On DEVONthink

And now, a word about DEVONthink. They describe it as a "smart information assistant", although you could think of it as a sort of MyResearchBits.

On its face, DEVONthink is a versatile database that can store and retrieve just about any type of data available: PDFs, web clippings, emails, Excel documents, bookmarks, multimedia, RSS feeds, etc. At this level, it's similar to a number of related products. The real value comes in the content analysis functions that are applied to everything you throw at it.

At the heart of every DEVONthink database lies an index of its contents, which is used for both information organization and retrieval functions. Helpfully, DEVONthink exposes much of this index, and you can see the vocabulary of a given document:

Vocabulary.png

...as well for the entire database:

Concordance1.png

My guess is that DEVONthink utilizes vector or probabilistic models, but it would take more digging to find out.

Information Organization

On the IO side, an auto classify feature performs clustering analysis and attempts to identify the folder(s) where the document is best suited. As long as you have a couple similar documents in a given folder, this function works admirably. Double-clicking on a folder moves the document to that location, making it easy to file your documents quickly.

Classify.png

Replication allows you to store a document in multiple places, or replicate an entire folder. This is helpful for training the classifier as well as facilitating logical retrieval.

That said, you don't need to organize your information if you don't want to—the other IR functions work as well on a flat structure as a well-organized hierarchy.

Information Retrieval

Perhaps the most unique feature of DEVONthink, the "See Also" bar displays a rank-weighted list of documents related to the current one. By surfacing documents you may not have thought as relevant, this can facilitate serendipity in research.

For this document on GM potatoes, for instance, DEVONthink returns a number of related articles I've saved, including one on Peruvian potato farmer, another document on how genetic modification is transforming agriculture in Europe, and one on a certain incident in which Pringles are ruled as potatoes:

SeeAlso.png

Another example: the previously pictured article on a fatherless baby shark is suggested as a candidate for my folder on Slaughter-house Five notes. No link was immediately apparent, so I glanced through those notes and found the following quote about the seven Earthling sexes:

There were five sexes on Tralfamadore, each of them performing a step necessary in the creation of a new individual. They looked identical to Billy—because their sex differences were all in the fourth dimension... The Tralfamadorians tried to give Billy clues that would help him imagine sex in the invisible dimension. They told him that there could be no Earthling babies without male homosexuals. There could be babies without female homosexuals. There couldn’t be babies without women over sixty-five years old. There could be babies without men over sixty-five. There couldn’t be babies without other babies who had lived an hour or less after birth. And so on.
□ □ □ □ □ □ □
## Complete the following:
A: Summarize the DEVONthink article in two sentences.
B: Rename "Replication" as "Duplication" in the DEVONthink article's passage between "Concordance1.png" and "a well-organized hierarchy.", inclusive, and give that passage with the change.
The rows that come next are material separate from the DEVONthink article.

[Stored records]
□ □ □ □ □ □ □
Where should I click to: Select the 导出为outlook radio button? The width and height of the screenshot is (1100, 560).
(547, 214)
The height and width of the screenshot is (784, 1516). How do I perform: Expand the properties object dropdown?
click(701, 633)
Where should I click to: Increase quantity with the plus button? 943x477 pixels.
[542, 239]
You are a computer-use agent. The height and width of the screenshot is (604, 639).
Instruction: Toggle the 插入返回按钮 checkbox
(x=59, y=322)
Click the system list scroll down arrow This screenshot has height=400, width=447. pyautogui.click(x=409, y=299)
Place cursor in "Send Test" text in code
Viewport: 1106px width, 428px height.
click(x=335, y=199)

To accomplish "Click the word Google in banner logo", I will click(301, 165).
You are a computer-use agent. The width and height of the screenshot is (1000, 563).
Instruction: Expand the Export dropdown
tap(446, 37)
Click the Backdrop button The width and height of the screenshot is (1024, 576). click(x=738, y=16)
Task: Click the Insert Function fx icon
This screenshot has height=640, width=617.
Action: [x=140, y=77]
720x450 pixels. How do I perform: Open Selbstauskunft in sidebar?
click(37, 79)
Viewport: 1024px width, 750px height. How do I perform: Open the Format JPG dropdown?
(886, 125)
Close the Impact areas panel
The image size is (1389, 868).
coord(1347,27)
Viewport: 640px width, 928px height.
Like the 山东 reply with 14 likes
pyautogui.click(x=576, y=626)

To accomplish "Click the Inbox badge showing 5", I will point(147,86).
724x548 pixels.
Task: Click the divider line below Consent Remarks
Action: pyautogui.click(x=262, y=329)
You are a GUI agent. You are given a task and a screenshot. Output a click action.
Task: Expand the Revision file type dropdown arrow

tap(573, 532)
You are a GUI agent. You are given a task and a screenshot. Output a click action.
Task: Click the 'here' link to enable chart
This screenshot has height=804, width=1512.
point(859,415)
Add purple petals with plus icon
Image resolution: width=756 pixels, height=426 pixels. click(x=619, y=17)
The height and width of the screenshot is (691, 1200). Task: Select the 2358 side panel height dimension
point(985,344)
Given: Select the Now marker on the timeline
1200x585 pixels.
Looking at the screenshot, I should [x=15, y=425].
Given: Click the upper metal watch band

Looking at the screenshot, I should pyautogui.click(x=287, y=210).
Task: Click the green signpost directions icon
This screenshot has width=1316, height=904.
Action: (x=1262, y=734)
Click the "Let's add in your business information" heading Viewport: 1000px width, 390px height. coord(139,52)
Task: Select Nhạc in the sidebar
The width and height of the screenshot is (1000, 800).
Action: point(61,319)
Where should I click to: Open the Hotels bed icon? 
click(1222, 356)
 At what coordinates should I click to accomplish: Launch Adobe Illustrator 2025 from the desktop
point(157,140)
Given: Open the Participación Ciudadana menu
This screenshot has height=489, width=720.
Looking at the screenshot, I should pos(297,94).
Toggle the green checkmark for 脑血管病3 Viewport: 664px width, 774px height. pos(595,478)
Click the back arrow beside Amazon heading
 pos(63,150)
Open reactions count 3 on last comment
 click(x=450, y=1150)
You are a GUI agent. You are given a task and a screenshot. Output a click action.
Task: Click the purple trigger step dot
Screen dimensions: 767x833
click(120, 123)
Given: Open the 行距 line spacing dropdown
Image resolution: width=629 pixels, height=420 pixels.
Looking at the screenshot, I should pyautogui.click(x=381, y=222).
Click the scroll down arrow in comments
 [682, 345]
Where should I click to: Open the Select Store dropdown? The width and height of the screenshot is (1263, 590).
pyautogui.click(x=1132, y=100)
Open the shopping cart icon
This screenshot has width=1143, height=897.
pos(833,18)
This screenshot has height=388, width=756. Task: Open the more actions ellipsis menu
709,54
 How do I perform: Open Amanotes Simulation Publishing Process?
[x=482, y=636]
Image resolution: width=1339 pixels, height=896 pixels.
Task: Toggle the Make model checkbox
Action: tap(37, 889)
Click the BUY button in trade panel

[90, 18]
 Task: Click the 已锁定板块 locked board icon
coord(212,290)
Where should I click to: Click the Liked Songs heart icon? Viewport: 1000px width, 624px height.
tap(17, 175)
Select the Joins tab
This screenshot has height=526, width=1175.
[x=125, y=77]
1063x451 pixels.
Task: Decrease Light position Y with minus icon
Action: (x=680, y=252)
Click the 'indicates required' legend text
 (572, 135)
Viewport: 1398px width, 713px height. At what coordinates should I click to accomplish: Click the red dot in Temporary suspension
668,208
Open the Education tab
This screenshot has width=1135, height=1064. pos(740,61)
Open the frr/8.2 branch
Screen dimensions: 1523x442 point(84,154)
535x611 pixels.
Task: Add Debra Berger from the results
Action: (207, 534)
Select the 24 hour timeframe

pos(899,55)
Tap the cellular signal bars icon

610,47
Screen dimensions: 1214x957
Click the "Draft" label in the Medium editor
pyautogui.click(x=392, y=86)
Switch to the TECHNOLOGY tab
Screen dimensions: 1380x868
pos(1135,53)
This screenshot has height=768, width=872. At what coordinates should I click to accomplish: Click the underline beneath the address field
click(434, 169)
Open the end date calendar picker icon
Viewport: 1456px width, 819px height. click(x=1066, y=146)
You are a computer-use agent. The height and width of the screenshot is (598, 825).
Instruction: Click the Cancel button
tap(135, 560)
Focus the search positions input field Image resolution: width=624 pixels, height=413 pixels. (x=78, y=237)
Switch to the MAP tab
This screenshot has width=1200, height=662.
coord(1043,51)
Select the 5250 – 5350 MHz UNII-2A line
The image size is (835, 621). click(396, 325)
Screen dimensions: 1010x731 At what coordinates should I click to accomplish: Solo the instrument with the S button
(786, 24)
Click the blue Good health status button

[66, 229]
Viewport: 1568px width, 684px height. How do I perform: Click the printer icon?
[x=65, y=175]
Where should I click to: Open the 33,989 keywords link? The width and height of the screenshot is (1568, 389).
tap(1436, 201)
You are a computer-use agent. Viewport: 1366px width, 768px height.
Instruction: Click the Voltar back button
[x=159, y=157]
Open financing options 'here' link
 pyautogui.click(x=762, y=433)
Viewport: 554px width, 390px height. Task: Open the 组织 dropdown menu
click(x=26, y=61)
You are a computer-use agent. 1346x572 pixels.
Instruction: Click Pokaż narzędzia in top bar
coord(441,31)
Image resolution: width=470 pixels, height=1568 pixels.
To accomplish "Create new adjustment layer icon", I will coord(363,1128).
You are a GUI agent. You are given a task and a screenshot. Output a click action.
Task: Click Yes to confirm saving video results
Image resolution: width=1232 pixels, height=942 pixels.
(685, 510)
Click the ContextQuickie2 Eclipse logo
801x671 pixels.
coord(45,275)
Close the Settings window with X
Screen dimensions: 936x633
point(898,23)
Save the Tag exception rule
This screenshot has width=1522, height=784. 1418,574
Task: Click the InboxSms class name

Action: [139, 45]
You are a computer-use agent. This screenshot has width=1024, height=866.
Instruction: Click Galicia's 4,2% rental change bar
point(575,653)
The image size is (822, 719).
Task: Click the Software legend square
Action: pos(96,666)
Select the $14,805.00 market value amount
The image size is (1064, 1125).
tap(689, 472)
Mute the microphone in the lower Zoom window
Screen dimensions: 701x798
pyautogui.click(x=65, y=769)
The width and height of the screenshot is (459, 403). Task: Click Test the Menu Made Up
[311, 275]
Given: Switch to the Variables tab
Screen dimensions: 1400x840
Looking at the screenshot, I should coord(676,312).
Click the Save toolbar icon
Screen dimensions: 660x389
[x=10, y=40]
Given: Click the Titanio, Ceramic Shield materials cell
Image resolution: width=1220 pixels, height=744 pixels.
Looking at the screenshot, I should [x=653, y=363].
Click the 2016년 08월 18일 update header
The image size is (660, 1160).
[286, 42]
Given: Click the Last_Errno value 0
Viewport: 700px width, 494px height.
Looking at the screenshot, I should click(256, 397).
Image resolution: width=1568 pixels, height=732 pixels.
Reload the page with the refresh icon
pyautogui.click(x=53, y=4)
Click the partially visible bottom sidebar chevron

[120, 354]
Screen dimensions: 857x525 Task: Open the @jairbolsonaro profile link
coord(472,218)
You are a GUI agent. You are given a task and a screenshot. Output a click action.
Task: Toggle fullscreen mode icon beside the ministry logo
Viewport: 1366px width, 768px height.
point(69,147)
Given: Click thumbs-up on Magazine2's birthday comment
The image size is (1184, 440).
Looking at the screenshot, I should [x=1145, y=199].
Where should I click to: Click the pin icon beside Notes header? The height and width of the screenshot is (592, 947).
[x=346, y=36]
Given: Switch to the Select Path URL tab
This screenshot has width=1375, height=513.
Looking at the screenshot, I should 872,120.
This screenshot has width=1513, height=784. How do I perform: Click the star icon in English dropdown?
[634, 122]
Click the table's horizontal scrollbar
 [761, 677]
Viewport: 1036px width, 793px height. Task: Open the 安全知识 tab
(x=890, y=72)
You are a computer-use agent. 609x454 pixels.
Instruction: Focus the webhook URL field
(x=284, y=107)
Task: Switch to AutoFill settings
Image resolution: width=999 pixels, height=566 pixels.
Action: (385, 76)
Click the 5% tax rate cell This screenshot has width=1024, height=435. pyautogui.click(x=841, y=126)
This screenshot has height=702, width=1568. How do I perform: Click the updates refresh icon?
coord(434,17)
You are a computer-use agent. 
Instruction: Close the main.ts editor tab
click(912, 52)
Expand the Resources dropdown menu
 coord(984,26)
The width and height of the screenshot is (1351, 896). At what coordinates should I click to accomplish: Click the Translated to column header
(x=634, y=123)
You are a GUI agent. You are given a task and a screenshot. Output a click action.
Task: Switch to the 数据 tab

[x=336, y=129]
□ □ □ □ □ □ □
## Answers below:
A: DEVONthink is a database that can store almost any type of data, and its real value comes from content analysis built on an index of each database's contents. Its auto classify feature suggests the best folder for a document, and its "See Also" bar lists related documents, which can facilitate serendipity in research.

B:
Concordance1.png

My guess is that DEVONthink utilizes vector or probabilistic models, but it would take more digging to find out.

Information Organization

On the IO side, an auto classify feature performs clustering analysis and attempts to identify the folder(s) where the document is best suited. As long as you have a couple similar documents in a given folder, this function works admirably. Double-clicking on a folder moves the document to that location, making it easy to file your documents quickly.

Classify.png

Duplication allows you to store a document in multiple places, or replicate an entire folder. This is helpful for training the classifier as well as facilitating logical retrieval.

That said, you don't need to organize your information if you don't want to—the other IR functions work as well on a flat structure as a well-organized hierarchy.